At roughly the same hour on January 27 that Hans Blix was handing over his weapons inspection report to the United Nations, something like 15,000 people braved the stifling Southern Hemisphere summer heat here to pack the local Gigantinho indoor stadium to the rafters. Unfurling a sea of flags and banners, the crowd sweatily engaged in what had to be one of the most high-spirited peace rallies in recent times--replete with a series of rolling, rollicking audience "waves" ordinarily seen only at sporting events.
Indian novelist Arundhati Roy and MIT Professor Noam Chomsky, sitting in front of a banner reading Bush, Powell, Cheney = Axis of Liars, further amped up the crowd with a back-to-back pair of incendiary speeches thrashing the Bush Administration and in particular its war buildup against Iraq. "The most powerful state in the world has announced its intentions to rule the world by force," Chomsky said. "And while this doctrine is not new, it has never before been expressed with such brazen arrogance." As night began to fall, the charged-up crowd poured out of the stadium and joined an equal number of demonstrators already waiting in the streets, and together they spent another two hours marching and protesting against the proposed Free Trade Area of the Americas.
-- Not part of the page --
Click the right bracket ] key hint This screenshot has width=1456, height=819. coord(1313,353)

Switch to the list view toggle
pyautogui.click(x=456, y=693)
The double-header demonstration--against war and against corporate globalization--was a fitting finale to this year's World Social Forum. The WSF was established in this city three years ago primarily by French and Latin American activists to run concurrently with, and serve as a sort of "people's" alternative to, the elite World Economic Forum held in Davos, Switzerland. While it's impossible to summarize this year's WSF, which drew more than 100,000 participants from dozens of countries and offered a kaleidoscopic array of 1,472 roundtables, lectures, seminars and workshops spread out among four venues over five days and nights, one firm conclusion is that the gathering accelerated and formalized the coupling of the emerging peace movement and the already established anti-corporate globalization movement. "This was imperative and natural," says João Pedro Stedile, a leader of Brazil's Landless Workers Movement and a member of the WSF organizing committee. "When capitalism enters into crisis it always recurs to war."